• [PAGE]:

● ● ● ● ●

Re: [OMPI users] Issues with compilers

2021-02-01 Thread Jeff Squyres (jsquyres) via users
Can you `make V=1` for that orte-info build?

That will show us the exact command that was used to build orte-info (vs. just 
the abbreviated "CCorte-info.o"


On Feb 1, 2021, at 4:50 AM, Alvaro Payero Pinto 
<10alvaro...@gmail.com> wrote:

Hi Jeff,

First of all, this message was sent a week ago but I am not really sure if it 
was received or not.
Sorry for the delay, I could not reach the office and try the solutions you 
proposed until today.
The idea was to compile Open MPI itself with Intel Fortran libraries static 
linking. I’ve only
found these dependencies in libmpi_usempi_ignore_tkr.so and libmpi_usempif08.so.
Following the recommendation you gave in situation #2, I implemented a first 
version of the
wrapper to strip “-static-intel” and “-Wc,-static-intel” appearances only for 
C/C++.
- gcc_wrap in a folder in PATH -
#!/bin/bash
WORDTOREMOVE1="-static-intel"
WORDTOREMOVE2="-Wc,$WORDTOREMOVE1"
ARGS=$(echo ${*//$WORDTOREMOVE2/})
ARGS=$(echo ${ARGS//$WORDTOREMOVE1/})
gcc $ARGS
-
g++_wrap is pretty much the same but replacing gcc by g++. The call to 
configure now
becomes:
./configure --prefix=/usr/local/ --libdir=/usr/local/lib64/ 
--includedir=/usr/local/include/
CC=gcc_wrap CXX=g++_wrap 'FLAGS=-O2 -m64' 'CFLAGS=-O2 -m64' 
'CXXFLAGS=-O2 -m64'
FC=ifort 'FCFLAGS=-O2 -m64' LDFLAGS=-Wc,-static-intel
Everything goes fine in the configure execution, but when the system tries to 
compile orte-info
it crashes. I enclose the outputs again. configure.out contains both the 
outputs from configure
and compilation.
Kind regards,
Álvaro


El vie, 22 ene 2021 a las 16:09, Jeff Squyres (jsquyres) 
(mailto:jsquy...@cisco.com>>) escribió:
On Jan 22, 2021, at 9:49 AM, Alvaro Payero Pinto via users 
mailto:users@lists.open-mpi.org>> wrote:
>
> I am trying to install Open MPI with Intel compiler suite for the Fortran 
> side and GNU compiler suite for the C side. For factors that don’t depend 
> upon me, I’m not allowed to change the C compiler suite to Intel one since 
> that would mean an additional license.

Yoinks.  I'll say right off that this will be a challenge.

● ● ● ● ●

• [SOURCE EXCERPT]:
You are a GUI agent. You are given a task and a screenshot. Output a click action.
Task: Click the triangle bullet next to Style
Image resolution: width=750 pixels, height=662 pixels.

● ● ● ● ●

• [WHAT YOU NEED TO DO]:
A) Can you rewrite the Open MPI thread from "2021-02-01 Thread Jeff" to "received or not.", putting "invocation" in place of "command"?
B) How would you put this sentence from the Open MPI thread into German: "Everything goes fine in the configure execution, but when the system tries to compile orte-info it crashes."

• [RESULTS FOR EACH TASK]:
A)
2021-02-01 Thread Jeff Squyres (jsquyres) via users
Can you `make V=1` for that orte-info build?

That will show us the exact invocation that was used to build orte-info (vs. just 
the abbreviated "CCorte-info.o"


On Feb 1, 2021, at 4:50 AM, Alvaro Payero Pinto 
<10alvaro...@gmail.com> wrote:

Hi Jeff,

First of all, this message was sent a week ago but I am not really sure if it 
was received or not.

B) Bei der Ausführung von configure läuft alles problemlos, aber wenn das System versucht, orte-info zu kompilieren, stürzt es ab.